Let’s ban “cool” codenames that don’t pass search test

Last week I had a great meeting with the guy (David Webster) who runs naming for Microsoft. He enumerated the ways that fun code names suck. Why? Cause he has to do a few things to any name that we use:

1) It has to be trademarkable. Even after his team does a trademark search they still get into trouble over names that other people own.
2) It has to test well in most markets (they do focus groups and other testing to make sure they don't pick a name that accidentally turns off people in a marketplace — even with all this testing finding names that work well everywhere is really hard).

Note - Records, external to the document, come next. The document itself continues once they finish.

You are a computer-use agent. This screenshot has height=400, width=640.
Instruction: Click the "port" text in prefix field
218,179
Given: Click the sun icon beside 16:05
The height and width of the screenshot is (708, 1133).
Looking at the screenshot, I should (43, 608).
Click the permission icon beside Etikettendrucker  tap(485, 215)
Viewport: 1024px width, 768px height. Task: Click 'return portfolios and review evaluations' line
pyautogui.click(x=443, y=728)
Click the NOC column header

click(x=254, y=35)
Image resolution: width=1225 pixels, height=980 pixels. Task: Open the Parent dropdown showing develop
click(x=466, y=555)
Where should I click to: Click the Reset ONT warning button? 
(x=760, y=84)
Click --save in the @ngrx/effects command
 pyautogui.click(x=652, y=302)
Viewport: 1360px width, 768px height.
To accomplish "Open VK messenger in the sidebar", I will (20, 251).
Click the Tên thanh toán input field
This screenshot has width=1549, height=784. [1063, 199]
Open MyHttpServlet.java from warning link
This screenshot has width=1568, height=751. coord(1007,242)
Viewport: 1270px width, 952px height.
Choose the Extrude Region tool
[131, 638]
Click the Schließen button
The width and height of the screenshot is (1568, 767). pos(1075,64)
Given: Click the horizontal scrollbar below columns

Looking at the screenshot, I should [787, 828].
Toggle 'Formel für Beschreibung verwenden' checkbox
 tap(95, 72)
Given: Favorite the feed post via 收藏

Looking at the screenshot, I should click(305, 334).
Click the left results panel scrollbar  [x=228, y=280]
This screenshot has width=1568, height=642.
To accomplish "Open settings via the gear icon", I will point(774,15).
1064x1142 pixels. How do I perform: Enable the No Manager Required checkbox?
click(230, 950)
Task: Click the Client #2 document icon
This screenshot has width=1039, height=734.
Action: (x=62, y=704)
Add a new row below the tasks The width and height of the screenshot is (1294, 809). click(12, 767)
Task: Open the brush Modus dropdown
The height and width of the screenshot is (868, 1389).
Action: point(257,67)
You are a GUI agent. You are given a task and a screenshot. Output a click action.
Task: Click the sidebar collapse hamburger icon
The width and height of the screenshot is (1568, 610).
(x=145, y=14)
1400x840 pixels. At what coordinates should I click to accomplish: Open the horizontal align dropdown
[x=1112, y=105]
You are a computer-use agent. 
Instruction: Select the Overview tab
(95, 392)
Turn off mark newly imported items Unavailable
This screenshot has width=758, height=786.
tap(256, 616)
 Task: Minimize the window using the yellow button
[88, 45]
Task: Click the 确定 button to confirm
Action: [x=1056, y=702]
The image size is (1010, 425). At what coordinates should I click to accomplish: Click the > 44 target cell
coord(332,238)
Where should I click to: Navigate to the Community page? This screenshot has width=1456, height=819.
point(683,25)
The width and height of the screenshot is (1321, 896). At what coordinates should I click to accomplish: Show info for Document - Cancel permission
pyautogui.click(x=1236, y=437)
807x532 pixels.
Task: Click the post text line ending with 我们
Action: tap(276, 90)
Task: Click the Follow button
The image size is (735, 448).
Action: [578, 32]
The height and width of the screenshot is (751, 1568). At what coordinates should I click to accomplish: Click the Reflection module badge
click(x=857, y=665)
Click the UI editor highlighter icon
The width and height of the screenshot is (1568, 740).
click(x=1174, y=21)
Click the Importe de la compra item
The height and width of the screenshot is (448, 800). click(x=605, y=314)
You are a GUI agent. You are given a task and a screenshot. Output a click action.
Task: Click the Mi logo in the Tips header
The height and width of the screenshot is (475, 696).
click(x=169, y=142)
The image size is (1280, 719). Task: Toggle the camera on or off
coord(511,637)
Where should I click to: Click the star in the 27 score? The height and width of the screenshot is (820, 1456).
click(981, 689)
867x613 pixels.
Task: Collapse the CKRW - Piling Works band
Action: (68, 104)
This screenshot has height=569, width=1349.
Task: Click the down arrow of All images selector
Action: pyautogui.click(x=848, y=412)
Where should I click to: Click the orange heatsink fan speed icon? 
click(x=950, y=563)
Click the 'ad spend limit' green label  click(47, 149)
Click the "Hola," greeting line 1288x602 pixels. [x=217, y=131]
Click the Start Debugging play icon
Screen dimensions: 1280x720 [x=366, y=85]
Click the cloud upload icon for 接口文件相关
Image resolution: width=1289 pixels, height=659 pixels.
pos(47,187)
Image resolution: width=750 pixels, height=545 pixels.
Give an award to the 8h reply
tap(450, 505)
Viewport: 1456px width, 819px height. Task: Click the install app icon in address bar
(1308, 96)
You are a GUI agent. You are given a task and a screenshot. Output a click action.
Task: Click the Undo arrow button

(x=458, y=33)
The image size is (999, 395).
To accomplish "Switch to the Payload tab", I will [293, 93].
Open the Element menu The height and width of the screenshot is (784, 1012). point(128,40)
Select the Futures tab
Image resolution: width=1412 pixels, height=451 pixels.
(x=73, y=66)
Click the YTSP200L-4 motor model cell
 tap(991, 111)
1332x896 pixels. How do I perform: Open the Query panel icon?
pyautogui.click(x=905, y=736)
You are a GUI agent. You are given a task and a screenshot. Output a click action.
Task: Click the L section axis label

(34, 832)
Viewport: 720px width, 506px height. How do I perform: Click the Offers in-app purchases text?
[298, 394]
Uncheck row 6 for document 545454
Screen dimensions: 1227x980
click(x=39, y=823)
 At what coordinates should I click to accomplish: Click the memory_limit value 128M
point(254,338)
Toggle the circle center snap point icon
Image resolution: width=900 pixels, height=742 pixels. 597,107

What got me to write about it? Chris Smith talks about his favorite code names (and about Nintendo's "cooler" code name).

What's the answer? Well, he has a whole bunch of rules for product teams as they make names. For one, he wishes that teams would talk with him before coming up with "fun" code names. For two, he wishes that teams would come up with names that don't exist in Internet searches. Remember my "Brrreeeport" test? When I put that name on my blog there were zero results on Google and Live.com. Today it has 169,000 results, according to Google (yes, we know that isn't true, but let's go with it anyway, heheh).

He says that if companies and teams come up with names that simply don't exist in Google and Yahoo and Windows Live that they'll have a pretty good chance of surviving any trademark search that you come up with (it's a rare trademark that doesn't make it to Internet search engines).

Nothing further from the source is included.